You may be a new owner of a USCG boat and have questions about a vessel bill of sale and why it is vital to have one. This paper is a legally binding agreement between the buyer and seller of a boat. It specifies the specifics of the selling transaction and is signed by both parties. The boat’s name, hull identification number (HIN), and purchase price are some of the information included. Because a bill of sale may also be used as evidence of ownership, you must preserve a duplicate of it for your files. Please contact an attorney or the US Coast Guard office in your area if you have any concerns about bills of sale or any other element of boat ownership. The following is information that is necessary for you to know about this important document:
What Is A Vessel Bill Of Sale?
A vessel bill of sale is a legal document detailing the conditions under which an individual purchases a boat. It is essential to ensure that you are aware of what is included in the bill of sale before you sign on the dotted line to ensure that you are getting everything that you need and nothing that you don’t. If you purchase a boat that comes up for sale on Craigslist, eBay, or some other venue and the seller has no bill of sale for it, your only option for registering it is to go through the process of obtaining a new title. It is essential to ensure that you are getting everything that you need. The procedure takes a few weeks, and consists of completing our documents at the DMV and waiting for them to send you back a new title with the former owner’s name crossed out and your name substituted.
Why Is It Important?
If you want to sell your boat or transfer ownership to another person for any other reason, you will require this paperwork (for example, gifting it). If there is any doubt about who the rightful owner of the ship is in the future, you can use the bill of sale as additional evidence to support your claim according to tufts.edu. A vessel must be less than 25 feet long for it to be able to be sold without this document, which is a concise length for a boat.

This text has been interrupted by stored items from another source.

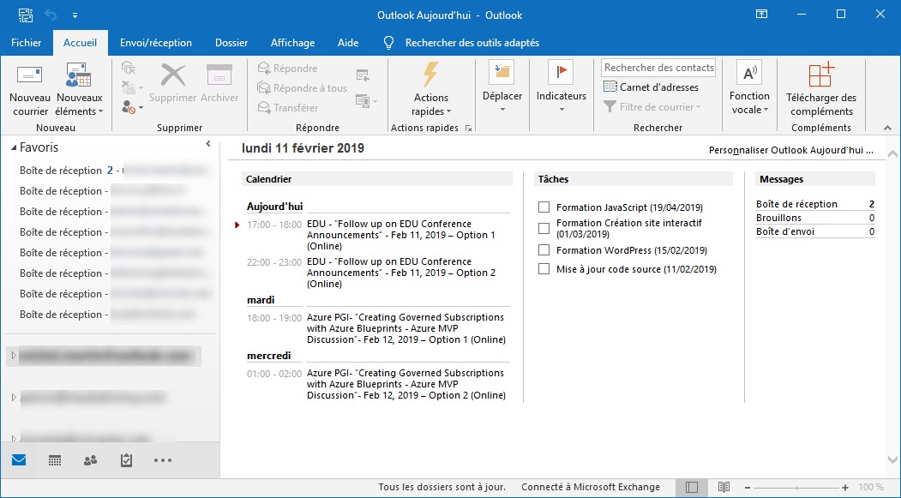
Task: Check the Formation JavaScript task checkbox
Action: pyautogui.click(x=544, y=207)
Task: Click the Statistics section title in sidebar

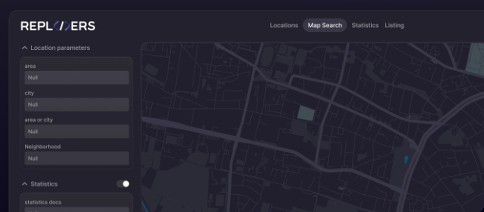Action: (x=44, y=184)
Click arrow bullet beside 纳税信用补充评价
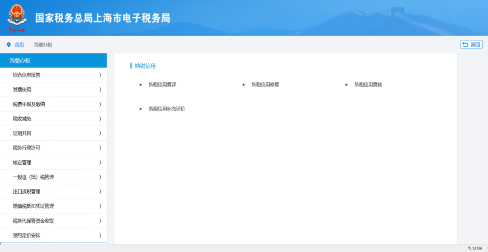Viewport: 488px width, 252px height. pyautogui.click(x=141, y=109)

Even if the boats are being given or donated, this paperwork is often used to complete the sale of the vessel. The document itself serves two purposes: first, it safeguards both parties by delineating their respective responsibilities and providing an outline of what is expected of them. In addition, it ensures that both parties are aware of crucial issues and their respective obligations under the law governing ownership.
What Information Is Included In A Vessel Bill Of Sale?
When you purchase a boat, you will likely sign a paper, one of the essential contracts you will ever sign in your entire life. However, it is also likely one of the most misunderstood and neglected concepts. If you don’t clearly understand what’s going on when you sign this document, you could be setting yourself up for trouble in the future. Take it from someone who has seen thousands of boat sales; if you don’t clearly understand what’s going on, you could be setting yourself up for trouble in the future.
You will be able to make an educated choice regarding whether or not a document such as a bill of sale is in your best interest as a buyer or seller after you have a complete understanding of all the ramifications and possible drawbacks associated with a vessel bill of sale. As an example, the following basic guidelines may assist you in identifying what information to include in your bill of sale:
- The information of the seller(s) and buyer(s)
- The type of vessel being sold
- The length of the vessel
- The year that the boat was made
How Do You Get One?
A bill of sale must be completed when purchasing a vessel from a dealer, whether it is new or old. Both parties need a copy of this legal document, which records the sale and lays out the details regarding the boat, such as who registered it, its serial numbers, and who holds the ownership. When writing your boat, you’ll need to provide the bill of sale to the appropriate state department. There are two options for obtaining a brand new boat and registering it in-state: either take it to the maritime documentation center or take it to an agency in the state where you’re getting the boat from. A private seller, as opposed to one from a dealership, may not have done this yet, but they should do it as soon as possible to ensure that their data is entered into the system correctly. To register your boat, you’ll need a bill of sale if there isn’t one on file.
Many rules govern who owns a boat and who is responsible for its upkeep after it is acquired. The Vessel Bill of Sale is a legal document detailing your purchase and the owner’s responsibilities. Contact the Maritime Documentation Center at 800-535-8570 if you have any queries about your rights as a new boat owner.